Fibers run in the context of the threads that schedule them. Each thread can
schedule multiple fibers. In general, fibers do not provide advantages over a
well-designed multithreaded application. However, using fibers can make it
easier to port applications that were designed to schedule their own threads.
>From a system standpoint, a fiber assumes the identity of the thread that
created it. For example, if a fiber accesses thread local storage (TLS), it is
accessing the thread local storage of the thread that created it. In addition,
if a fiber calls the ExitThread function, the thread that created it exits.

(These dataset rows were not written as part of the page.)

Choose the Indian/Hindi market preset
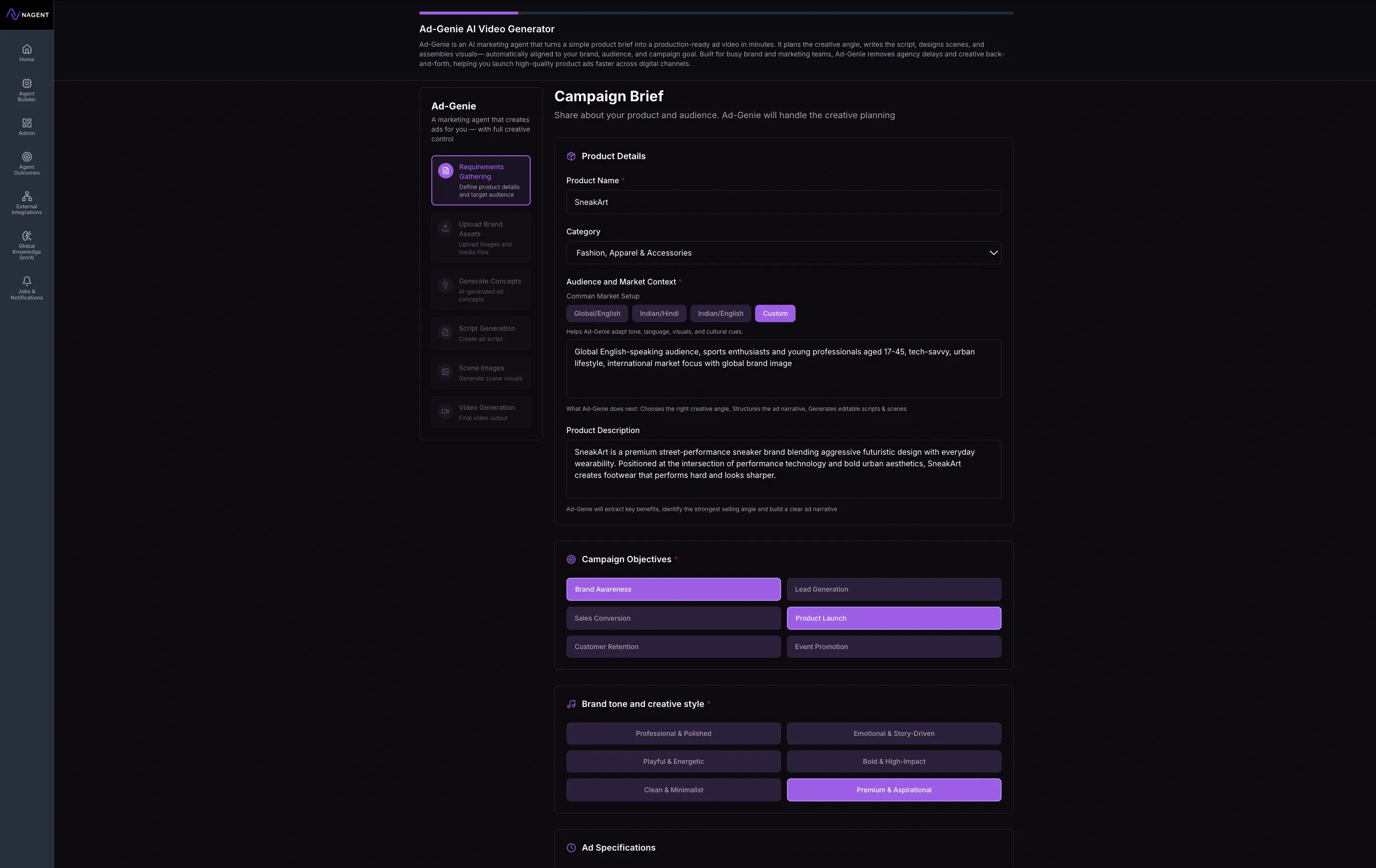 pos(659,313)
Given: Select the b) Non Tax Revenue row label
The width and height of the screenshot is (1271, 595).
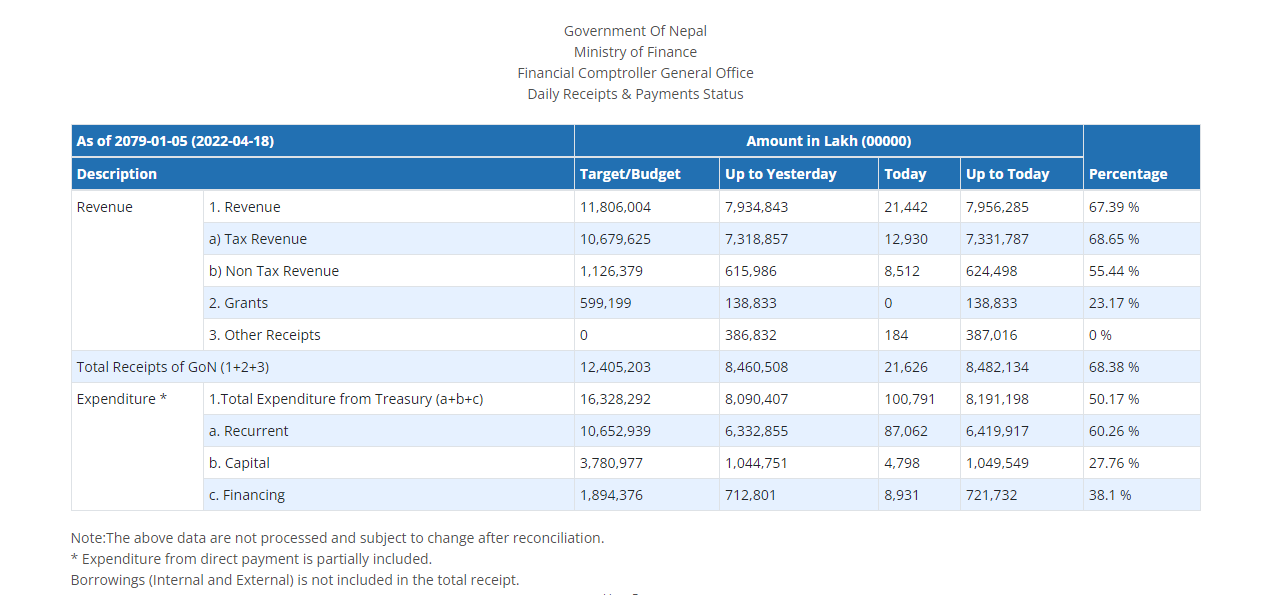Looking at the screenshot, I should pos(274,271).
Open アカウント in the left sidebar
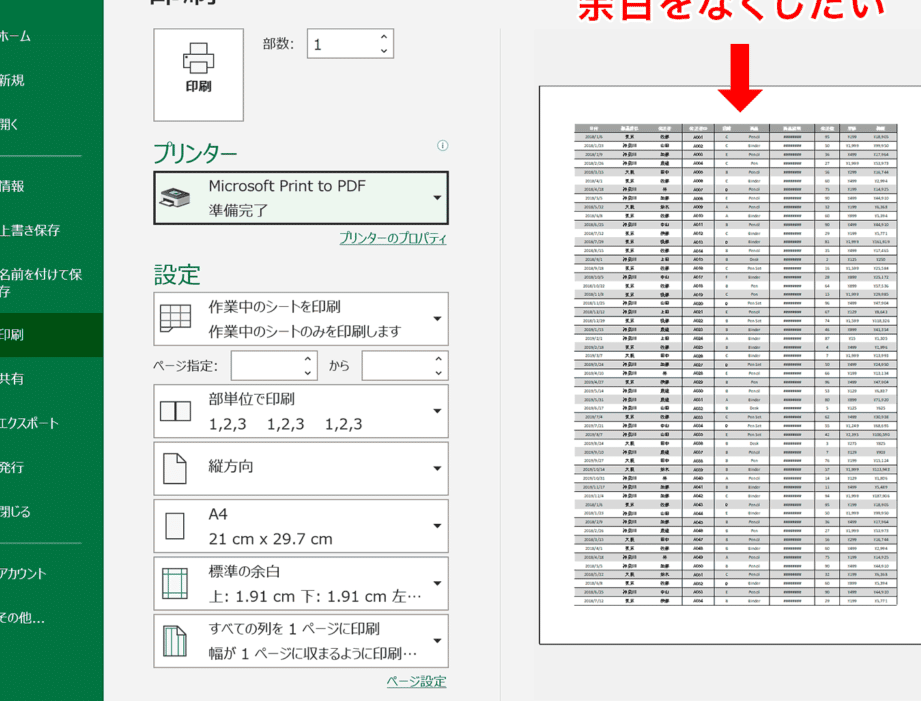The image size is (921, 701). click(x=22, y=573)
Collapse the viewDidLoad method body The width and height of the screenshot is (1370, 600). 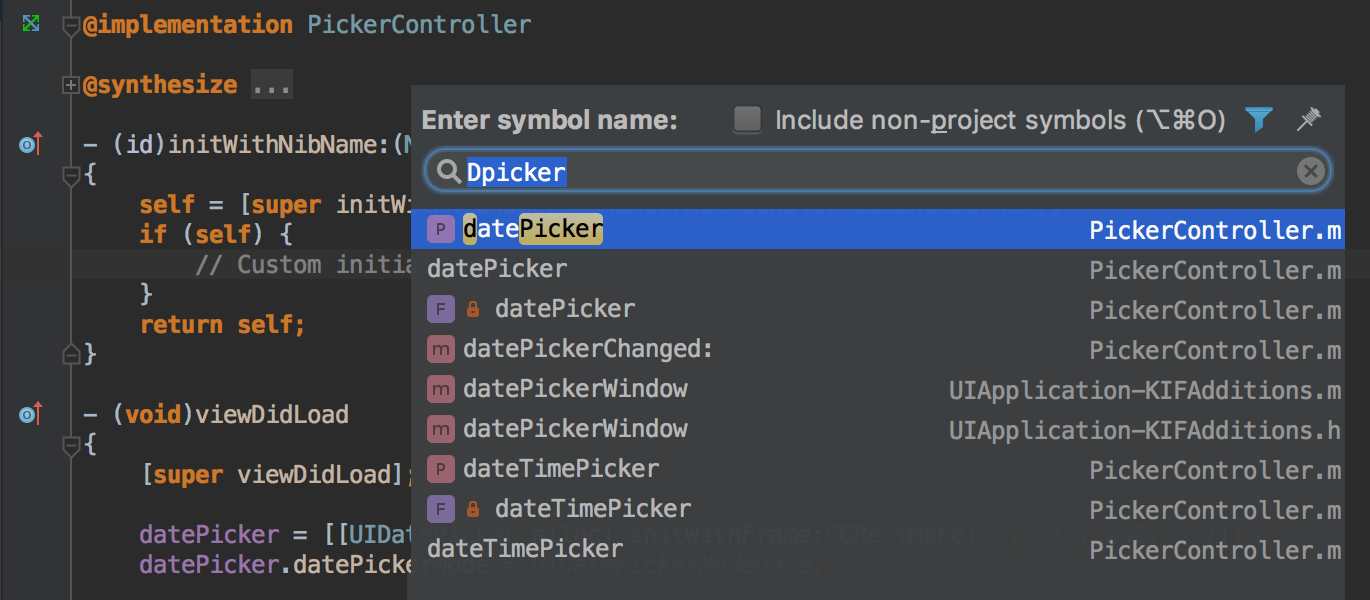(71, 443)
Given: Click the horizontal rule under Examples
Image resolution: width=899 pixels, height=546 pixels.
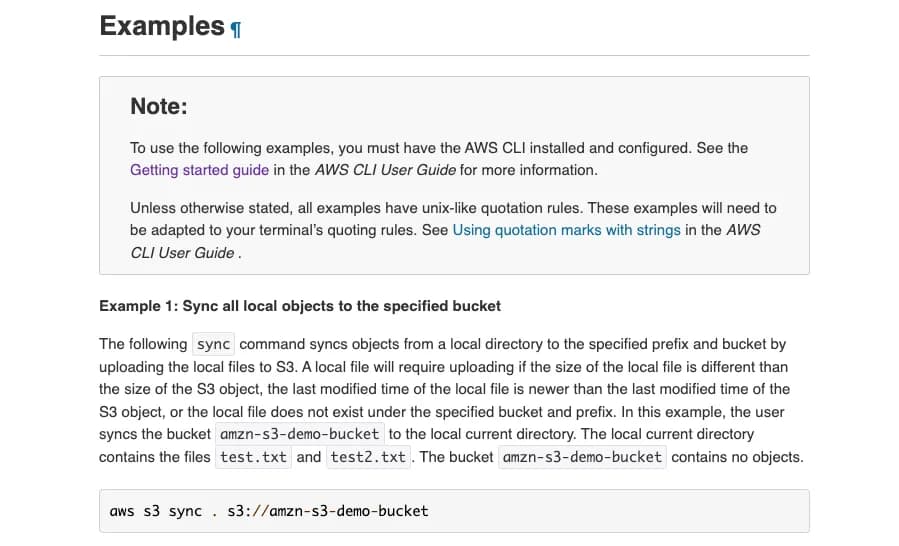Looking at the screenshot, I should pos(454,56).
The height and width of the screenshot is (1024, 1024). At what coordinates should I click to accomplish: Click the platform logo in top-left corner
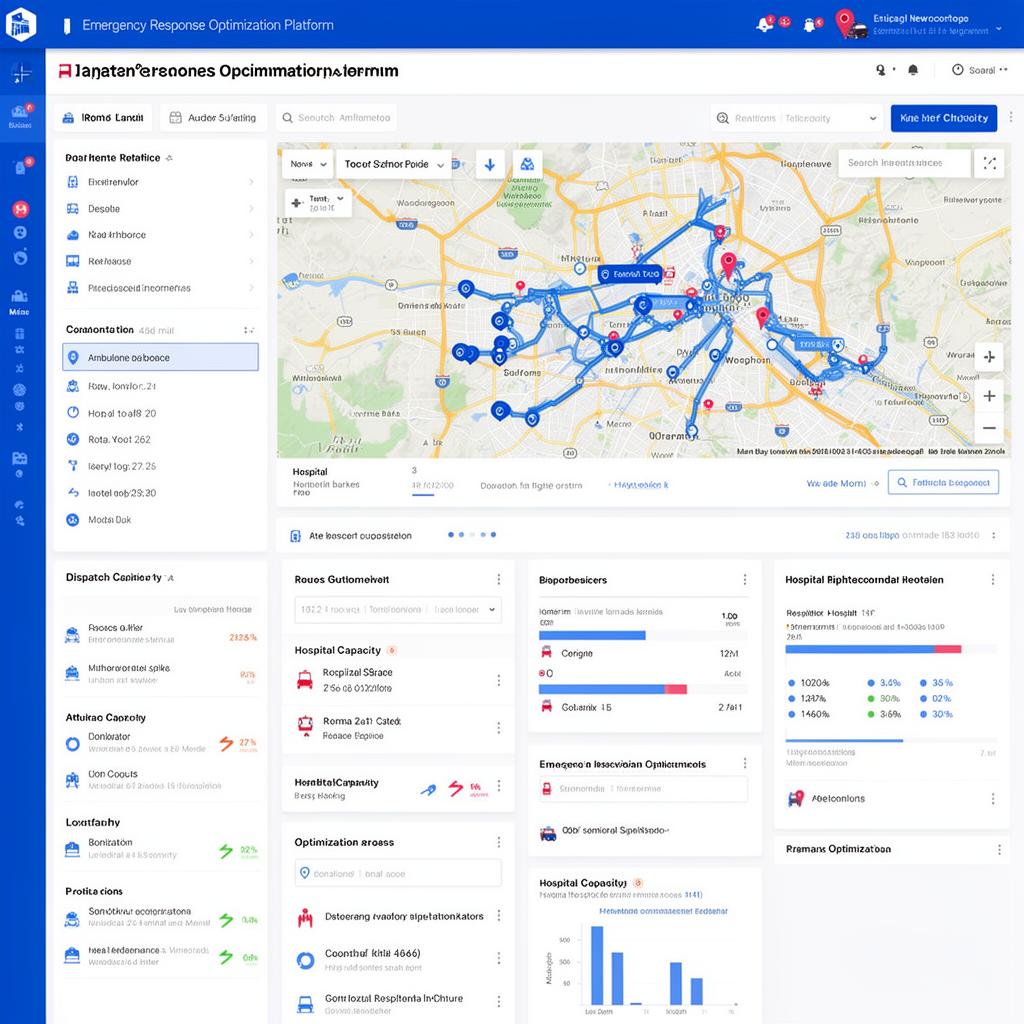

However, a fiber does not have all the same state information associated with
it as that associated with a thread. The only state information maintained for
a fiber is its stack, a subset of its registers, and the fiber data provided
during fiber creation. The saved registers are the set of registers typically
preserved across a function call.
Fibers are not preemptively scheduled. You schedule a fiber by switching to it
from another fiber. The system still schedules threads to run. When a thread
running fibers is preempted, its currently running fiber is preempted. The
fiber resumes when its thread resumes running.
--- end doc quote ---
I don't any advantage in using fibers instead of threads in a MUD server.
--
Have fun,
Alex.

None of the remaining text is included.